From: Minchan Kim <minchan@kernel.org>
To: Sergey Senozhatsky <sergey.senozhatsky.work@gmail.com>
Cc: Andrew Morton <akpm@linux-foundation.org>,
Nitin Gupta <ngupta@vflare.org>,
linux-kernel@vger.kernel.org,
Sergey Senozhatsky <sergey.senozhatsky@gmail.com>
Subject: Re: [PATCHv3 9/9] zram: add dynamic device add/remove functionality
Date: Mon, 4 May 2015 11:28:17 +0900 [thread overview]
Message-ID: <20150504022816.GB14452@blaptop> (raw)
In-Reply-To: <20150504022008.GA14452@blaptop>
On Mon, May 04, 2015 at 11:20:08AM +0900, Minchan Kim wrote:
> Hello Sergey,
>
> On Thu, Apr 30, 2015 at 03:51:12PM +0900, Sergey Senozhatsky wrote:
> > On (04/30/15 15:44), Minchan Kim wrote:
> > > > > I think the problem of deadlock is that you are trying to remove sysfs file
> > > > > in sysfs handler.
> > > > >
> > > > > #> echo 1 > /sys/xxx/zram_remove
> > > > >
> > > > > kernfs_fop_write - hold s_active
> > > > > -> zram_remove_store
> > > > > -> zram_remove
> > > > > -> sysfs_remove_group - hold s_active *again*
> > > > >
> > > > > Right?
> > > > >
> > > >
> > > > are those same s_active locks?
> > > >
> > > >
> > > > we hold (s_active#163) and (&bdev->bd_mutex) and want to acquire (s_active#162)
> > >
> > > Thanks for sharing the message.
> > > You're right.

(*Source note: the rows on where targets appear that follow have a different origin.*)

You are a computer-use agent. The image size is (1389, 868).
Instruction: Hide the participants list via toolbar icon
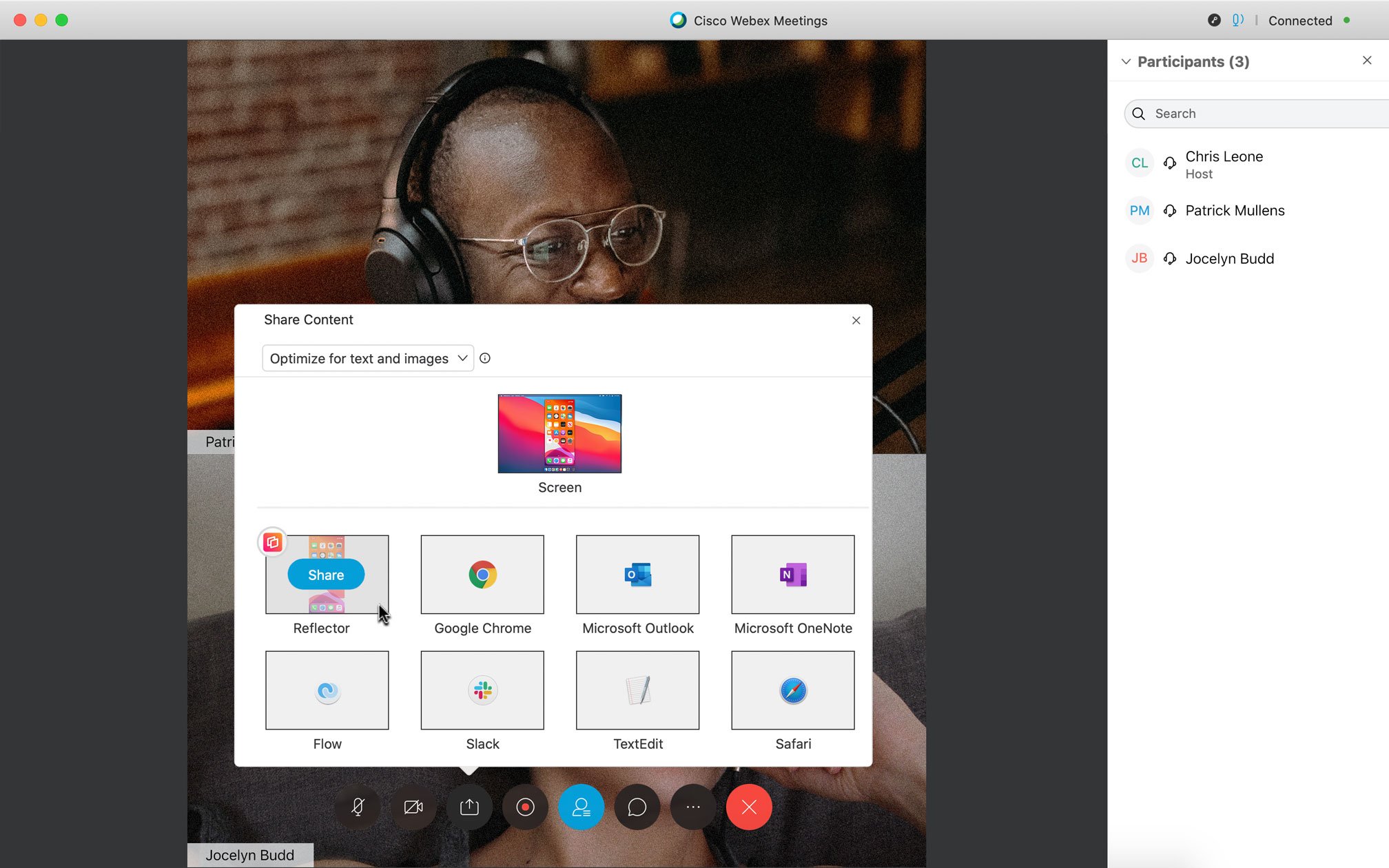[581, 807]
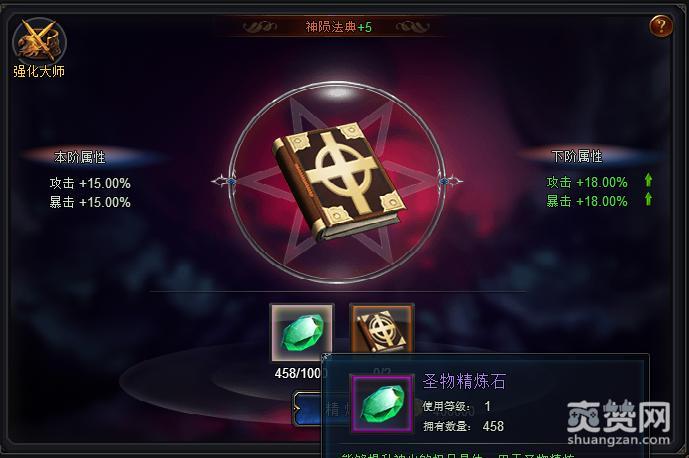The image size is (689, 458).
Task: Click the right diamond ornament on the circle
Action: click(450, 181)
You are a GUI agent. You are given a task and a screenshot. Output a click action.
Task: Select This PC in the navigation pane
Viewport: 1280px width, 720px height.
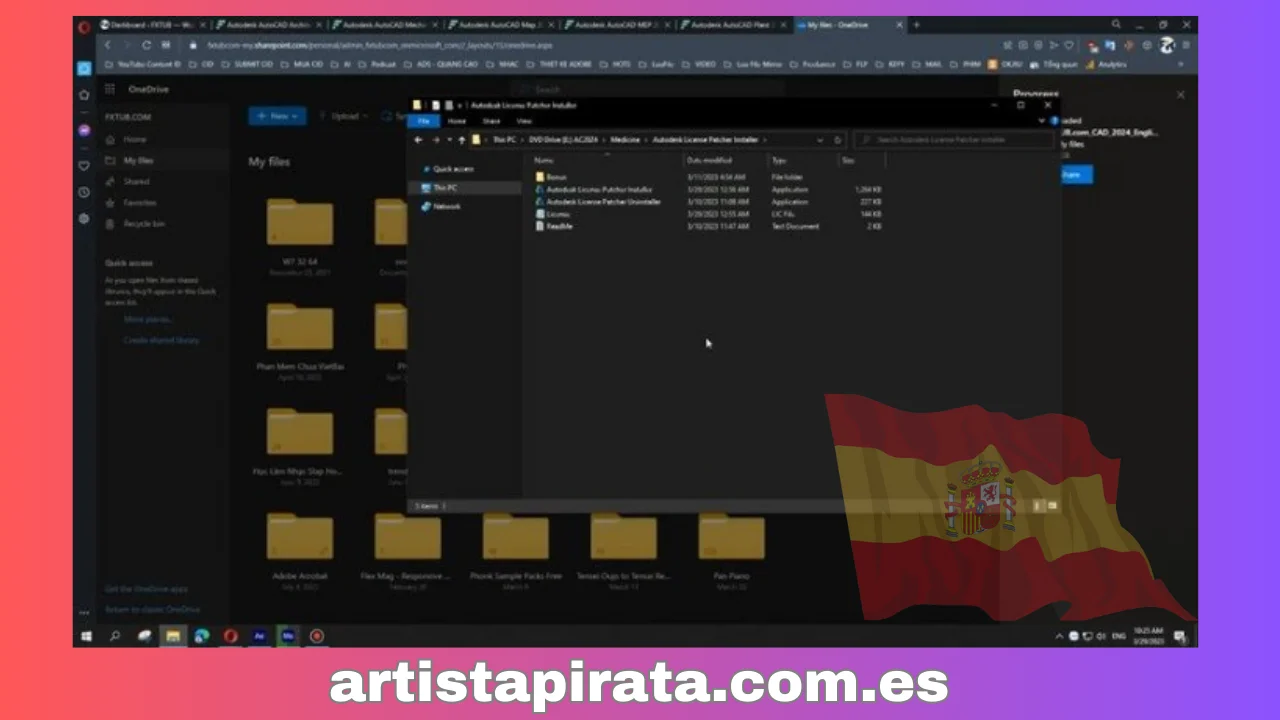tap(445, 187)
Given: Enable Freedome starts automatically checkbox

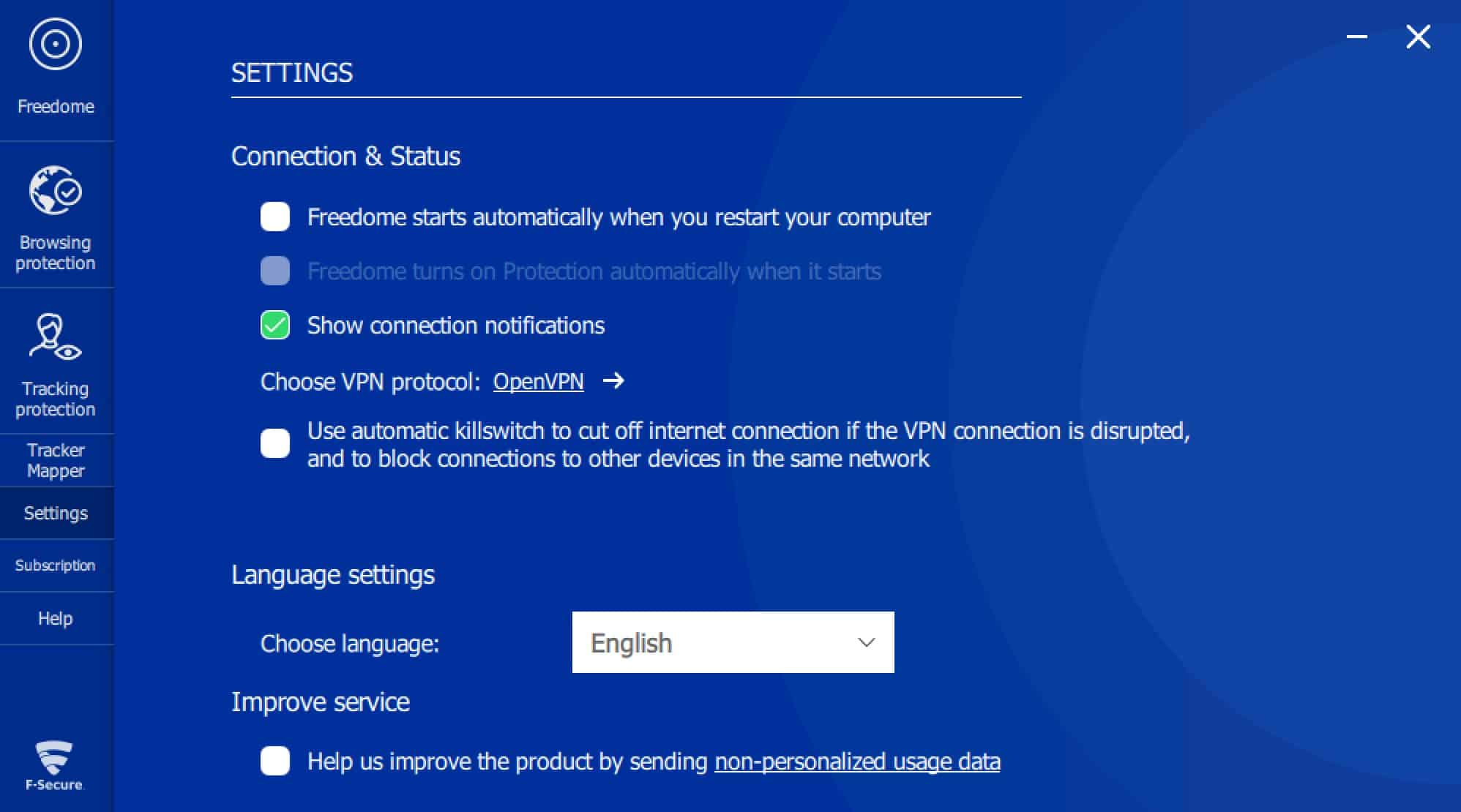Looking at the screenshot, I should coord(275,217).
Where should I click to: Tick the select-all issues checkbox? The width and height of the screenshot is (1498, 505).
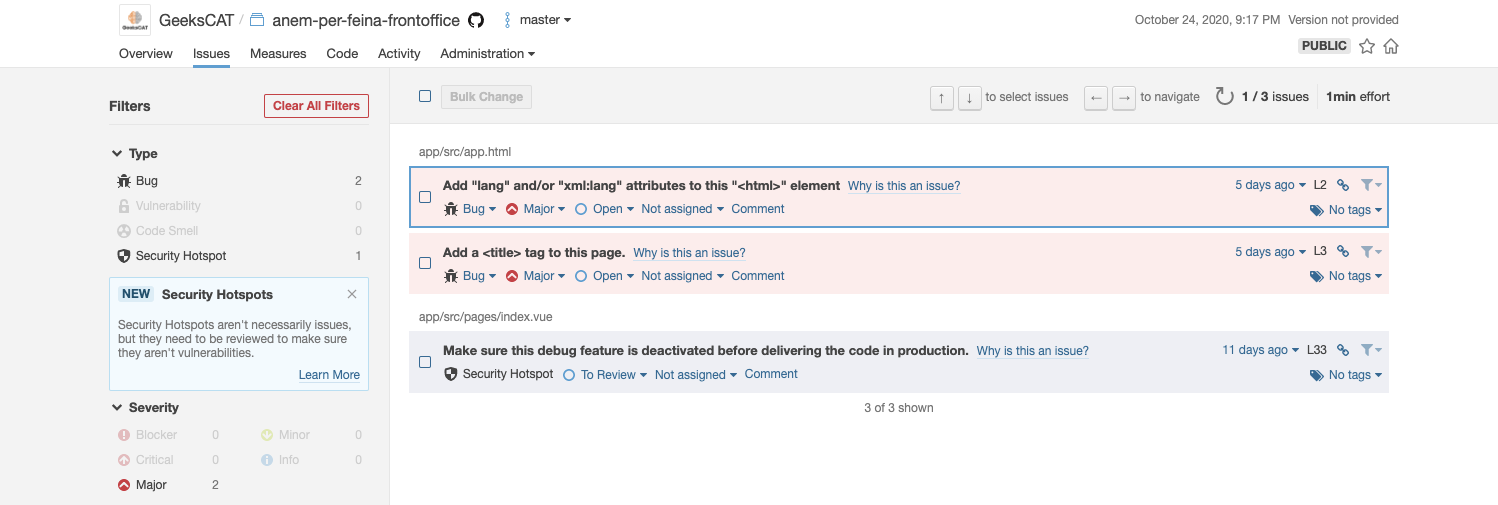point(425,97)
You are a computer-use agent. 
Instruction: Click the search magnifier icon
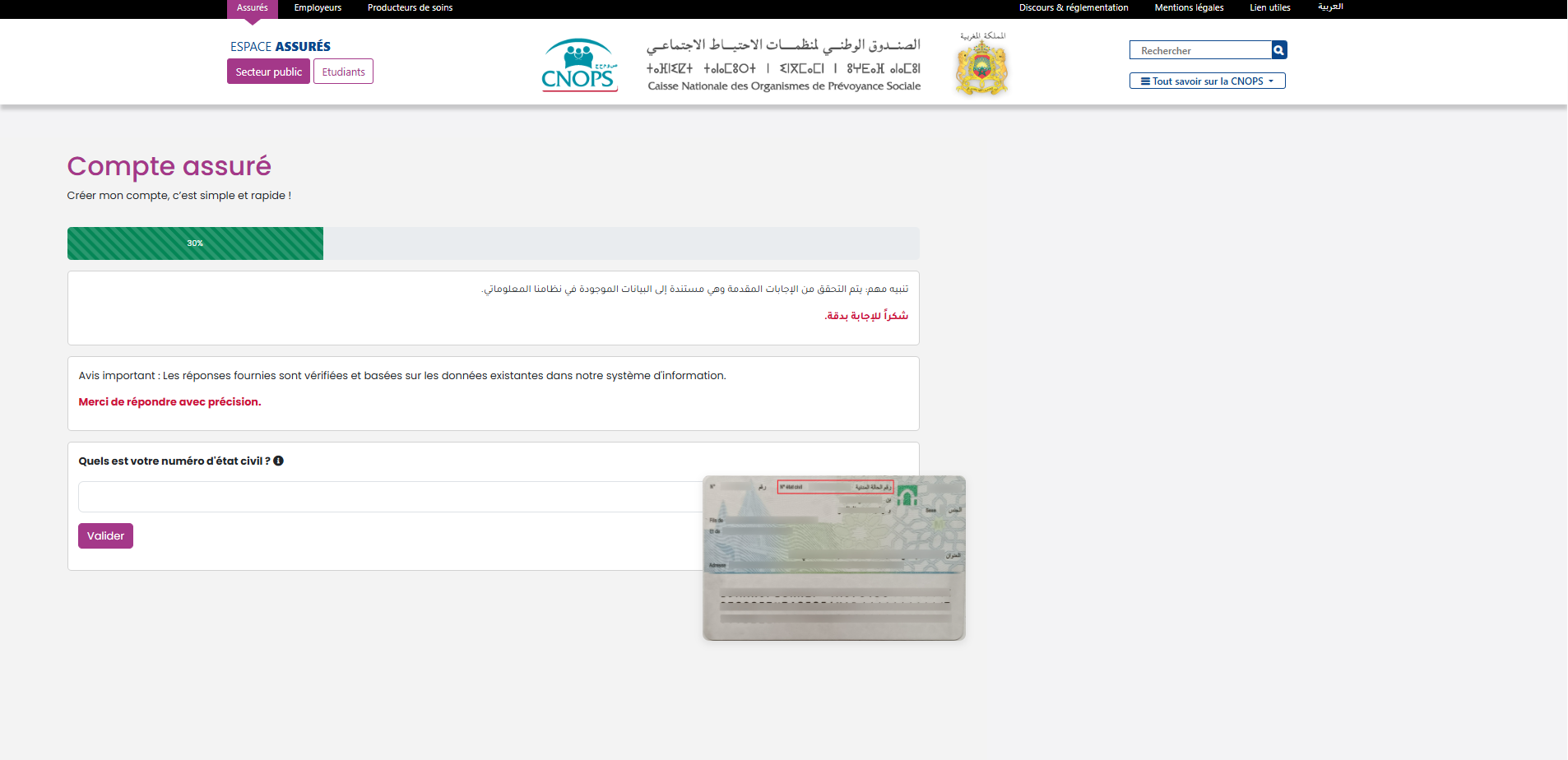1278,50
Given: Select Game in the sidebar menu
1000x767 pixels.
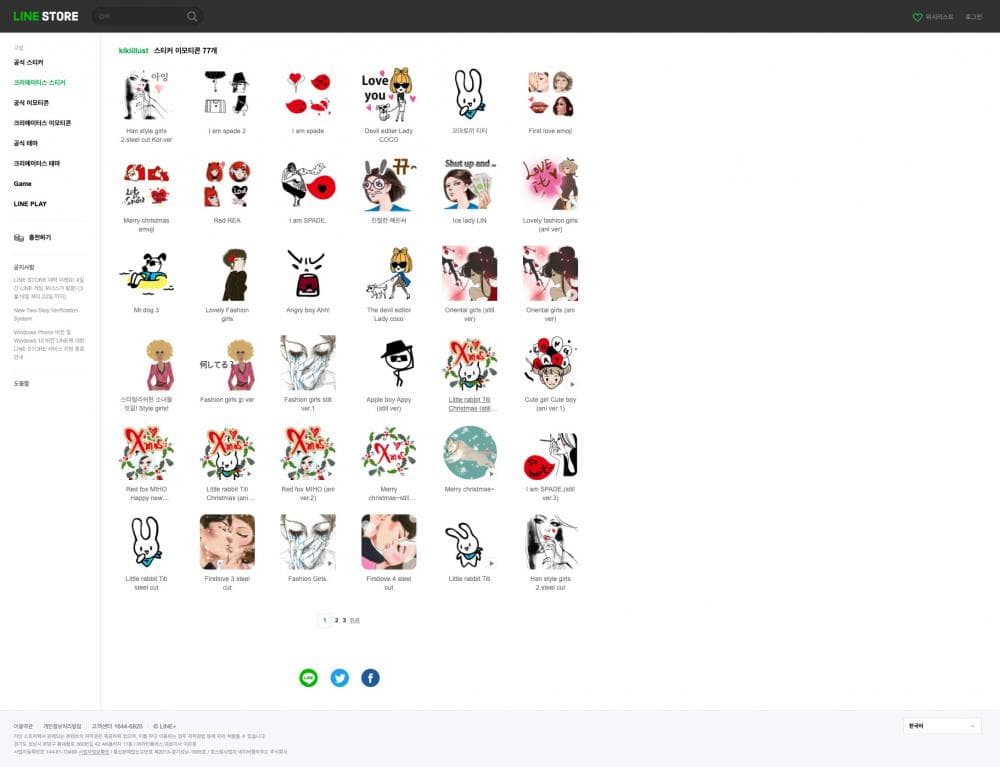Looking at the screenshot, I should (x=22, y=184).
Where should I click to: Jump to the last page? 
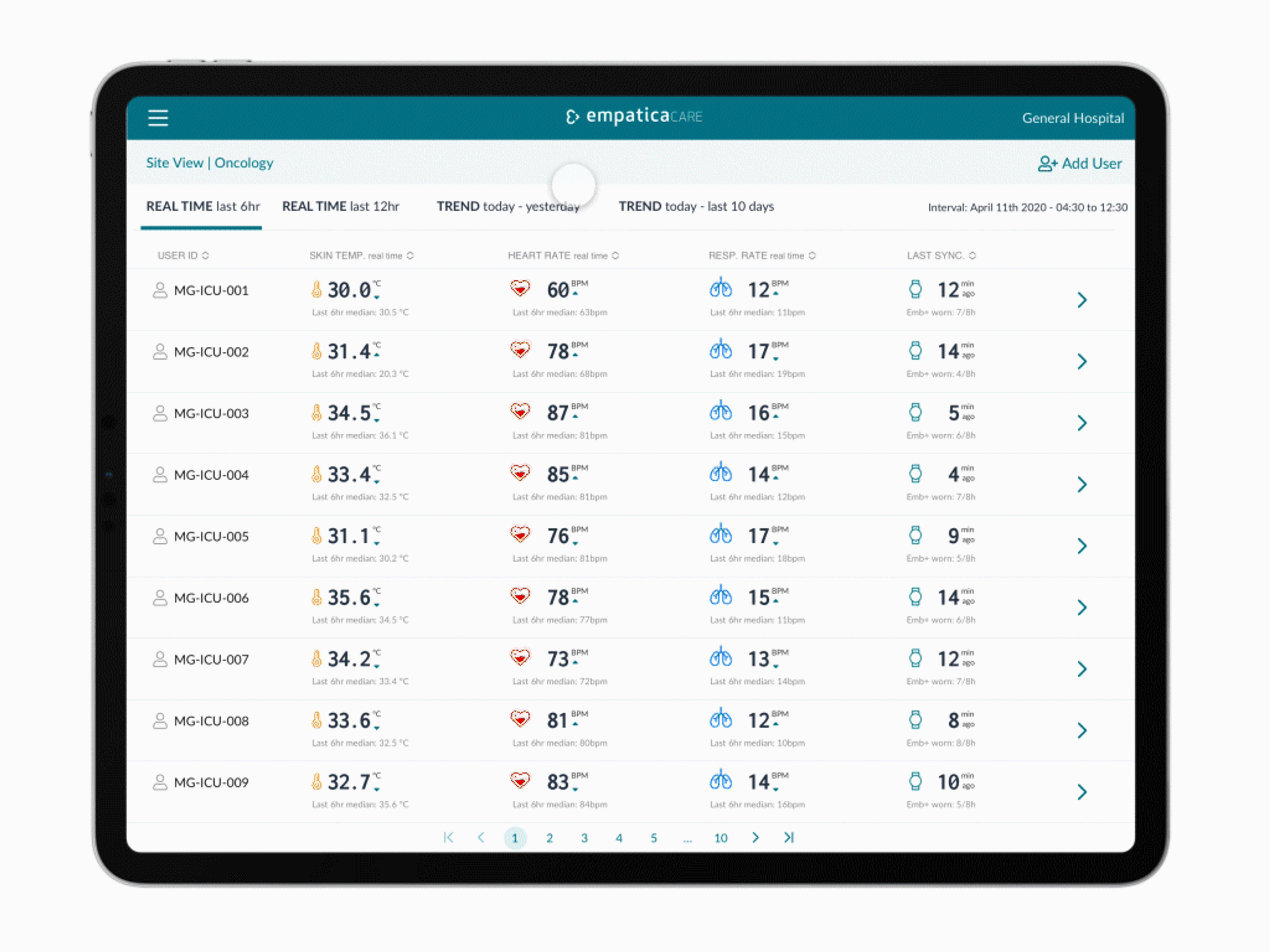point(789,837)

It's another lock so it shouldn't be a reason.
> > > Okay, I will review it. Please give me time.
> > >
> >
> > sure, no problem and no rush. thanks!
>
> I had a time to think over it.
>
> I think your patch is rather tricky so someone cannot see sysfs
> although he already opened /dev/zram but after a while he can see sysfs.
> It's weired.
>
> I want to fix it more generic way. Othewise, we might have trouble with
> locking problem sometime. We already have experieced it with init_lock
> although we finally fixed it.
>
> I think we can fix it with below patch I hope it's more general and right
> approach. It's based on your [zram: return zram device_id from zram_add()]
>
> What do you think about?
>
> From e943df5407b880f9262ef959b270226fdc81bc9f Mon Sep 17 00:00:00 2001
> From: Minchan Kim <minchan@kernel.org>
> Date: Mon, 4 May 2015 08:36:07 +0900
> Subject: [PATCH 1/2] zram: close race by open overriding
>
> [1] introduced bdev->bd_mutex to protect a race between mount
> and reset. At that time, we don't have dynamic zram-add/remove
> feature so it was okay.
>
> However, as we introduce dynamic device feature, bd_mutex became
> trouble.
>
> CPU 0
>
> echo 1 > /sys/block/zram<id>/reset
> -> kernfs->s_active(A)
> -> zram:reset_store->bd_mutex(B)
>
> CPU 1
>
> echo <id> > /sys/class/zram/zram-remove
> ->zram:zram_remove: bd_mutex(B)
> -> sysfs_remove_group
> -> kernfs->s_active(A)
>
> IOW, AB -> BA deadlock
>
> The reason we are holding bd_mutex for zram_remove is to prevent
> any incoming open /dev/zram[0-9]. Otherwise, we could remove zram
> others already have opened. But it causes above deadlock problem.
>
> To fix the problem, this patch overrides block_device.open and
> it returns -EBUSY if zram asserts he claims zram to reset so any
> incoming open will be failed so we don't need to hold bd_mutex
> for zram_remove ayn more.
>
> This patch is to prepare for zram-add/remove feature.
>
> [1] ba6b17: zram: fix umount-reset_store-mount race condition
> Signed-off-by: Minchan Kim <minchan@kernel.org>
If above has no problem, we could apply your last patch on top of it.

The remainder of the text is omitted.